Lo mismo ahora, sólo que peor. El nerviosismo, la angustia no paraban un momento. Eso la arrastraba a dar vueltas por el piso hasta que no podía más, hasta que se sentó en una silla y se golpeó la cabeza contra la mesa de la cocina. En medio de la desesperación se tomó dos pastillas Rohipnol y se las tragó con un poco de vino blanco que sabía a desagüe.

Normalmente bastaba con una para que durmiera como si le hubieran dado un golpe en la cabeza. Ahora, el único efecto fue que sintió un terrible malestar y a los cinco minutos vomitó una flema verde y las dos pastillas medio deshechas.
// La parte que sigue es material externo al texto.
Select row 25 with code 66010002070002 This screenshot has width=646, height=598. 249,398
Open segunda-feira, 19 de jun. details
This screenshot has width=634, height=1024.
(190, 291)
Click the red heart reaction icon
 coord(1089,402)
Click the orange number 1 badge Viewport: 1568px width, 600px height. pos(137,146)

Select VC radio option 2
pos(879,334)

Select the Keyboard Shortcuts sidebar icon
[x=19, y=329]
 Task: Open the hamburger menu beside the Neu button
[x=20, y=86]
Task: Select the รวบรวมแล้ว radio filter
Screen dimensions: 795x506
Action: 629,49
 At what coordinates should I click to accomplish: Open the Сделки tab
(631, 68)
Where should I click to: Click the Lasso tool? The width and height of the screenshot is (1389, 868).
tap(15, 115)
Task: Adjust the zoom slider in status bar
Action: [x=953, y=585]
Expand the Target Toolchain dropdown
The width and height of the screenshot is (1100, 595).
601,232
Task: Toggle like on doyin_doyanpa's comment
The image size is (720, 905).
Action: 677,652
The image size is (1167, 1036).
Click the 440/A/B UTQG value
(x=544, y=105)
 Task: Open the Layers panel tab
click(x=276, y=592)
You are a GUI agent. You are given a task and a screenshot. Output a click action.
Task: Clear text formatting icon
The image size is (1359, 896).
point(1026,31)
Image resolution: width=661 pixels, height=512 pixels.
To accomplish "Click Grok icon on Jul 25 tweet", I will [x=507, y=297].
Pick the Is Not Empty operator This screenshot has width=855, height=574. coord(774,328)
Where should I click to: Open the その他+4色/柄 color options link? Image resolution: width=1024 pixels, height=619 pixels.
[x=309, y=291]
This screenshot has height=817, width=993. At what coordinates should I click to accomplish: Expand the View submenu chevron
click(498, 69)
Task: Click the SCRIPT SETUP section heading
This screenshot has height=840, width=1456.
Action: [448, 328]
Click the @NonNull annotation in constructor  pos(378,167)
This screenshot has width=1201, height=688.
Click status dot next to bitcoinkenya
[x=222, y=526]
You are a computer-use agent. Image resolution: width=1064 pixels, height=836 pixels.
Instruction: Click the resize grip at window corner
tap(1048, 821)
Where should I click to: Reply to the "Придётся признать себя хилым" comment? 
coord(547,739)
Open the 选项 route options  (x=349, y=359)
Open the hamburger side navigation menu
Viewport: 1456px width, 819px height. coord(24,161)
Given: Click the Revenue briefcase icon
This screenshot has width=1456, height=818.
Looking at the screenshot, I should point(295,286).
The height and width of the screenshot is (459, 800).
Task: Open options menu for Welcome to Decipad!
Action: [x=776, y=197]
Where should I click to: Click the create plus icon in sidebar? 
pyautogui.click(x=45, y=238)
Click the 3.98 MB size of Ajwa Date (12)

Siguió dando vueltas, rasgó un periódico en trozos diminutos, gateó por el suelo gimiendo de angustia. Fue gateando hasta la cocina, tiró la botella de vino de la mesa de forma que cayó al suelo y se rompió ante sus ojos.

Tomó uno de los cristales puntiagudos.

No lo pensó. Sólo apretó la punta contra la palma de la mano y el dolor le hizo bien, parecía de verdad. El banco de pececillos que tenía en el cuerpo se apresuró hacia el punto donde le dolía. Brotó la sangre. Se llevó la mano a los labios y la lamió, chupó y la angustia cesó. Lloraba de alivio mientras se cortaba la mano por otro sitio y seguía chupando. El sabor de la sangre se mezcló con el de las lágrimas.

Acurrucada en el suelo de la cocina, con la mano apretada contra la boca, chupando con ansiedad como un niño recién nacido que mamara por primera vez del pecho de su madre, se sintió tranquila por segunda vez durante aquel día terrible.

Después de algo más de media hora, tras levantarse del suelo, limpiar los cristales y ponerse una tirita en la palma de la mano, la inquietud empezó a aumentar de nuevo. Fue entonces cuando Lacke llamó a la puerta.

Una vez que lo hubo despachado, entró en la cocina y dejó la caja de bombones en la despensa. Se sentó en una silla e intentó entender algo. La inquietud se lo impidió. Enseguida tuvo que ponerse de pie. Lo único que sabía era que nadie podía estar aquí con ella. Y menos Lacke. Le haría daño. La inquietud la obligaría a ello.

Había contraído alguna enfermedad. Para las enfermedades había medicinas.

Mañana iría a visitar a algún médico, un médico que le hiciera una revisión y le dijera: sí, no es más que un ataque de esto y esto. Tendremos que ponerte un poco de esto y esto durante unas semanas. Y después estarás bien.

Paseó de un extremo a otro del piso. Empezaba a volverse insoportable de nuevo.

Se golpeó los brazos, las piernas, pero los pececillos se habían vuelto a despertar, no había remedio. Ella sabía lo que tenía que hacer. Sollozó de miedo al dolor. Pero el dolor era tan corto y el alivio tan grande.